• GIVEN DATA:

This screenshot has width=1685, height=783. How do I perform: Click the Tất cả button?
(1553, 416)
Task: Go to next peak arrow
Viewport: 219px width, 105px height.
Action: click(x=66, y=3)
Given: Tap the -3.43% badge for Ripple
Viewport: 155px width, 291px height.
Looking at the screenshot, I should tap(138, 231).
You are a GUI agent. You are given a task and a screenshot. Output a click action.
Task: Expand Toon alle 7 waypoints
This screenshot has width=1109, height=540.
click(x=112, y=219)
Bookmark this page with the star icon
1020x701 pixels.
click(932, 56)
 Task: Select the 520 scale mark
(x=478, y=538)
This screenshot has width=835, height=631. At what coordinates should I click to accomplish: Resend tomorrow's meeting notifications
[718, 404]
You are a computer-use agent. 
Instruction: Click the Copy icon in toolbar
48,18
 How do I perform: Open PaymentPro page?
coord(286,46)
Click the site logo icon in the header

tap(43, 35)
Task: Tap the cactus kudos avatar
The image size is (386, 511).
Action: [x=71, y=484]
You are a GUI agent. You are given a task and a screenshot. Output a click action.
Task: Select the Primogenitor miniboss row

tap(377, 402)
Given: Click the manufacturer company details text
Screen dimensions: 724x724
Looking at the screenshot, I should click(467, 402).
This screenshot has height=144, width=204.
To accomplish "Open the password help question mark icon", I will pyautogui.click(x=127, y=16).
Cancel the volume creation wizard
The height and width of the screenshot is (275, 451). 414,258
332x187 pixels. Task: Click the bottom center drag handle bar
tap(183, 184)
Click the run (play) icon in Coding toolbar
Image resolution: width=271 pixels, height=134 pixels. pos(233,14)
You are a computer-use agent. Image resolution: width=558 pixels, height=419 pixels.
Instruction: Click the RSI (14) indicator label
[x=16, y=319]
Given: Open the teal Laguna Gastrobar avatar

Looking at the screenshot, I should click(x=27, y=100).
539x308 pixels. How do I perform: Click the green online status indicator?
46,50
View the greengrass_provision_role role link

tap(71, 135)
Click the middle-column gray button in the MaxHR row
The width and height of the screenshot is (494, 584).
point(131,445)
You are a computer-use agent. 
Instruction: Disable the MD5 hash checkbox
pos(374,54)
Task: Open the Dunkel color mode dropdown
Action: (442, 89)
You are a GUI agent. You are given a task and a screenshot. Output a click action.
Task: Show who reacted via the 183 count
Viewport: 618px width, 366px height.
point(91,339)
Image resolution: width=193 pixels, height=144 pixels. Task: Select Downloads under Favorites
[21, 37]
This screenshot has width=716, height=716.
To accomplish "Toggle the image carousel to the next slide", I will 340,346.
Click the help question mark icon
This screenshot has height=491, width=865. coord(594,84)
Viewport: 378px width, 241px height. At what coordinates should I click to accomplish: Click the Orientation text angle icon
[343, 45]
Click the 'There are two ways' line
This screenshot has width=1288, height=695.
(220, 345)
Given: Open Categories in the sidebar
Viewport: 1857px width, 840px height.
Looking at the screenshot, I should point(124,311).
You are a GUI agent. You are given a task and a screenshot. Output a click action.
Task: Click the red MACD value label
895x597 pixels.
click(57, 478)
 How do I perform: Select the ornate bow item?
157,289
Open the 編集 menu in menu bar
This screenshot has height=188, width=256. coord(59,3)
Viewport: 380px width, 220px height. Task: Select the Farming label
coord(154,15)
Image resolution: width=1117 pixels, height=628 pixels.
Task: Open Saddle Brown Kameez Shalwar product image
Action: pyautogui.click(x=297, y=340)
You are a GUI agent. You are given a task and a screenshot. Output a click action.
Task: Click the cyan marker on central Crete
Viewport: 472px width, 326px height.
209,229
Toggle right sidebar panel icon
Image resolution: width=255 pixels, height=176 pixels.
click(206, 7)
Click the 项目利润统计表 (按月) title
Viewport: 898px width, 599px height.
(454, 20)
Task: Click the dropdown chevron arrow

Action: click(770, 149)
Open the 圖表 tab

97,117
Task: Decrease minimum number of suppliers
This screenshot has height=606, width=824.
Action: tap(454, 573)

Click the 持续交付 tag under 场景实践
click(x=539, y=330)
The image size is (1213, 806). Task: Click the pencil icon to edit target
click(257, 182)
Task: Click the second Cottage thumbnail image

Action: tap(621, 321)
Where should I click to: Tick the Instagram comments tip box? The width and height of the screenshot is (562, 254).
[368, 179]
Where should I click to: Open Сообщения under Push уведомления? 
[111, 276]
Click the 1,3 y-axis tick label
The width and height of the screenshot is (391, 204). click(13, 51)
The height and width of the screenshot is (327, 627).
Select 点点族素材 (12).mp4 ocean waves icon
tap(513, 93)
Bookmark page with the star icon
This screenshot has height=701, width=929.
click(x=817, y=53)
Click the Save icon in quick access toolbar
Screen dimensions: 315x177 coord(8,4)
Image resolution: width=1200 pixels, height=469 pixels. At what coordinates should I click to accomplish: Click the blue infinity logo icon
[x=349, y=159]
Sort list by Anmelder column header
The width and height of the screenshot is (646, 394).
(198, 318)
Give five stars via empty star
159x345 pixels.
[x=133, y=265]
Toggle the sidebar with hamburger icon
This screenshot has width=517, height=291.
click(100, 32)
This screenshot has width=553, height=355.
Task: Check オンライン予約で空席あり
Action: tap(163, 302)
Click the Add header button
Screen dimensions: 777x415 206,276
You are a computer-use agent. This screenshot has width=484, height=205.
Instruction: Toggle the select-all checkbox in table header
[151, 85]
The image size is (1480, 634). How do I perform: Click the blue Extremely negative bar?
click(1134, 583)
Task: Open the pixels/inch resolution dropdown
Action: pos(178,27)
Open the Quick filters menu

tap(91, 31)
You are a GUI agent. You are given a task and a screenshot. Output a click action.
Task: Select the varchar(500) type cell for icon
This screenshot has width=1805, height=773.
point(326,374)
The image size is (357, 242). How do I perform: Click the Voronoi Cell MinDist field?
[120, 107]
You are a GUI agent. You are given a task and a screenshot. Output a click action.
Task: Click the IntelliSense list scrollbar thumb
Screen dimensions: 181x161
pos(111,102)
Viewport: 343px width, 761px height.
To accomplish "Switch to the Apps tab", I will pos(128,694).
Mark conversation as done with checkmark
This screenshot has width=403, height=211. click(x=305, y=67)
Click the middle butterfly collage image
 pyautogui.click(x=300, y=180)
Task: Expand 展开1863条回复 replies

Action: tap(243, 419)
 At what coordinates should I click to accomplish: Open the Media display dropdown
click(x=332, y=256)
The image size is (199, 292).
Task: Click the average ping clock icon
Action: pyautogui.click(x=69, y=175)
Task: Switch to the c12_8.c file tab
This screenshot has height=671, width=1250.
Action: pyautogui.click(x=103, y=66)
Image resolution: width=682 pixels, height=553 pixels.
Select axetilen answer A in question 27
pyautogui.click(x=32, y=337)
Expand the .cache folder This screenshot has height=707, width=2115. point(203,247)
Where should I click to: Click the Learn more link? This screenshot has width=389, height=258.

• WORK INSTRUCTIONS: The answer should be exactly the lines from the one that contains "At what coordinates should I click to accomplish: Open" through the end of the entries, both ends included, and nothing besides.

• TASK SOLUTION:
 At what coordinates should I click to accomplish: Open the Media display dropdown
click(x=332, y=256)
The image size is (199, 292).
Task: Click the average ping clock icon
Action: pyautogui.click(x=69, y=175)
Task: Switch to the c12_8.c file tab
This screenshot has height=671, width=1250.
Action: pyautogui.click(x=103, y=66)
Image resolution: width=682 pixels, height=553 pixels.
Select axetilen answer A in question 27
pyautogui.click(x=32, y=337)
Expand the .cache folder This screenshot has height=707, width=2115. point(203,247)
Where should I click to: Click the Learn more link? This screenshot has width=389, height=258.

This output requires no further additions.